In chronic myeloid leukaemia (CML), as with other tumour types, mutations of the p53 gene are associated with disease progression. Changes in regional methylation of DNA with CML tumour development have also been demonstrated. Methylation is one mechanism by which gene expression is controlled and the CpG sites, which are the targets of DNA methylation, are also the sites of a number of the mutations found in the p53 gene. Cells harbouring mutant p53 have been shown to accumulate further genomic and genetic aberrations and methylation which alters the conformation of DNA is also believed to play a role in genomic stability. There appears to be an interplay between p53 deregulation and changing methylation patterns with the progression of CML. The cause and effect of changes in both of these critical gene regulating, DNA repair and genomic stability factors and their deviation during the progression of CML will be discussed.

The non-random distribution of point mutations in leukaemia and myelodysplasia--a possible pointer to their aetiology

A conventional and a computer search of the literature yielded 627 sequenced point mutations in the ras and p53 genes in 575 patients with leukaemia and myelodysplasia (MDS) out of a total of 4214 investigated. ras Mutations predominated in myeloid leukaemia and were more common in the disease in relapse than at presentation. There was no clinical, or haematological difference or difference in survival between ras positive and ras negative patients with acute myeloid leukaemia (AML) in adults or children, but ras mutations carried a poorer prognosis in childhood acute lymphocytic leukaemia and an increased risk of leukaemia in MDS. p53 mutations predominated in lymphoid leukaemia and were several fold more frequent in leukaemia in relapse than in the de novo disease, were associated with loss of the normal p53 allele (monosomy 17) in > 50% of cases and carried a poor prognosis in AML, MDS and chronic lymphatic leukaemia and a 3.8-fold increase risk of death in T cell acute lymphocytic leukaemia. There were 163 transitions for every 100 transversions, the expected number being ca 50. Consideration of the molecular mechanisms by which nitrous acid produces transitions allows transitions resulting from the deamination of cytosine to be distinguished from those resulting from the deamination of adenine. The former constitute 84.67% and the latter 15.33% of the 372 transitions present. Again purine-->pyrimidine and pyrimidine-->purine transversions form 80.35 and 19.65%, respectively, of the 228 transversions present. The possible bearing of this highly non-random distribution on the aetiology of point mutations in leukaemia and myelodysplasia is discussed.

Increasing methylation of the calcitonin gene during disease progression in sequential samples from CML patients

In chronic myeloid leukaemia (CML), disease progression from the initial chronic phase to the acute phase or blast crisis has previously been shown to be correlated with progressive increases in hyper-methylation of the calcitonin gene, located at chromosome 11p15. However, sequential studies of individual patients were not performed in these investigations. We have analysed 44 samples from nine patients with typical Philadelphia chromosome positive CML throughout their disease progression to determine the methylation state of the calcitonin gene at these time points.
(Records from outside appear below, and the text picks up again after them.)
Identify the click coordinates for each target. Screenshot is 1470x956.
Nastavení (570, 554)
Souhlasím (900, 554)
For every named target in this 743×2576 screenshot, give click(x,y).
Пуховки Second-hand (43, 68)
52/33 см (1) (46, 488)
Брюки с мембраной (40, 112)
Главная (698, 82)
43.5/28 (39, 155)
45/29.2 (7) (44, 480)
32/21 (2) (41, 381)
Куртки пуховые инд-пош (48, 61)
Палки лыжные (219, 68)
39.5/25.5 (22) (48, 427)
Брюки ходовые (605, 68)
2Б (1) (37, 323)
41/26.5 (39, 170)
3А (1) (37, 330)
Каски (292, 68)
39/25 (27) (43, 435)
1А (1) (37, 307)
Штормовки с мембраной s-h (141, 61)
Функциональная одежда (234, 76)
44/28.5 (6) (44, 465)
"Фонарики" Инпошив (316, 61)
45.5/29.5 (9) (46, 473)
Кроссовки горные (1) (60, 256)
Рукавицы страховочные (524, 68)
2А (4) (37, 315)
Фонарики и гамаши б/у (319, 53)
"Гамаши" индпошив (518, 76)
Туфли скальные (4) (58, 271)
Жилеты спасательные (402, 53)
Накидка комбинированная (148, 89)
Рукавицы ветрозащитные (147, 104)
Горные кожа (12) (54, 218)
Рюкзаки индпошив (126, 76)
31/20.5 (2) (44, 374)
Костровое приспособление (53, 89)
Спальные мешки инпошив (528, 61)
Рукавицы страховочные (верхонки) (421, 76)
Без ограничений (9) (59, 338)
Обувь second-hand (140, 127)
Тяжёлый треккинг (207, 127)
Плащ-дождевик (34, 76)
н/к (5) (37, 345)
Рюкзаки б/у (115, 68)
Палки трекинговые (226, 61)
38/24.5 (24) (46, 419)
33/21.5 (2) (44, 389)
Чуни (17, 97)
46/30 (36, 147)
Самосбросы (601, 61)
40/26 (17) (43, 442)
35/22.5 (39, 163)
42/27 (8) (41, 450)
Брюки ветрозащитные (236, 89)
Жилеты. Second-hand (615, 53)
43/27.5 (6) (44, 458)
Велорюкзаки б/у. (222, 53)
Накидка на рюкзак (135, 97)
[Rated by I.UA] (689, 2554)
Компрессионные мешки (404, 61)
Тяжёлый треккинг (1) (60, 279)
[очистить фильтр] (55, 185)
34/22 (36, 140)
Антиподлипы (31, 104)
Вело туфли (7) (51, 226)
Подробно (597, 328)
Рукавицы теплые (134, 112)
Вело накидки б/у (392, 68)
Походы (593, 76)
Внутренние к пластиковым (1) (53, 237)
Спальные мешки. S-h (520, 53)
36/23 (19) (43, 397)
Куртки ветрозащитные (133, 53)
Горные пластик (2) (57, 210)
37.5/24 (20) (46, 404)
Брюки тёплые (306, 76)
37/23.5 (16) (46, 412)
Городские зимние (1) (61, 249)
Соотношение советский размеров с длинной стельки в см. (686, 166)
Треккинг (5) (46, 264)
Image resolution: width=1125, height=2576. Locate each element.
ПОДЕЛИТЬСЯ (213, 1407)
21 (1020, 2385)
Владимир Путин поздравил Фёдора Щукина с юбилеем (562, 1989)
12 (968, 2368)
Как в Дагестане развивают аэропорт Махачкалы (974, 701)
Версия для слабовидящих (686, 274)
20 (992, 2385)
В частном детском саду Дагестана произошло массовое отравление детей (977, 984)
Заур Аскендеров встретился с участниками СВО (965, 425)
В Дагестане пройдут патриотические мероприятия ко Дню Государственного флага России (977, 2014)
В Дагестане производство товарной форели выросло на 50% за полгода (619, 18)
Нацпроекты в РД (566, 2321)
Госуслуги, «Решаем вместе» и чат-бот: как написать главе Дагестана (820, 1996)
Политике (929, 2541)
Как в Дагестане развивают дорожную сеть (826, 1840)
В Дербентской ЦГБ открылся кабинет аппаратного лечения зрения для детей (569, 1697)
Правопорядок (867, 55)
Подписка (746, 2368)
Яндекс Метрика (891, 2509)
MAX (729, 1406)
Densitometry was used to quantitate the ratio of the normal 2.0 kb Hpa II fragments, indicating normal methylation status of the gene, compared to the intensity of the abnormal, hyper-methylated, 2.6-3.1 kb Hpa II fragments. We found a gradual increase in the ratio of methylated:unmethylated calcitonin gene during chronic phase with a dramatic rise at blast crisis. Further, the ratio of the abnormal hypermethylated 3.1 kb fragments to the methylated 2.6 kb fragment resulted in the identification of a clonal expansion of abnormally methylated cells. This expansion of cells with hypermethylation of the calcitonin gene during chronic phase was shown to coincide with the presence of a mutation in the p53 gene. The data presented in this study would suggest that an increased methylation status of the calcitonin gene during disease progression may indicate the expansion of abnormal blast cell populations and subsequent progression to blast crisis.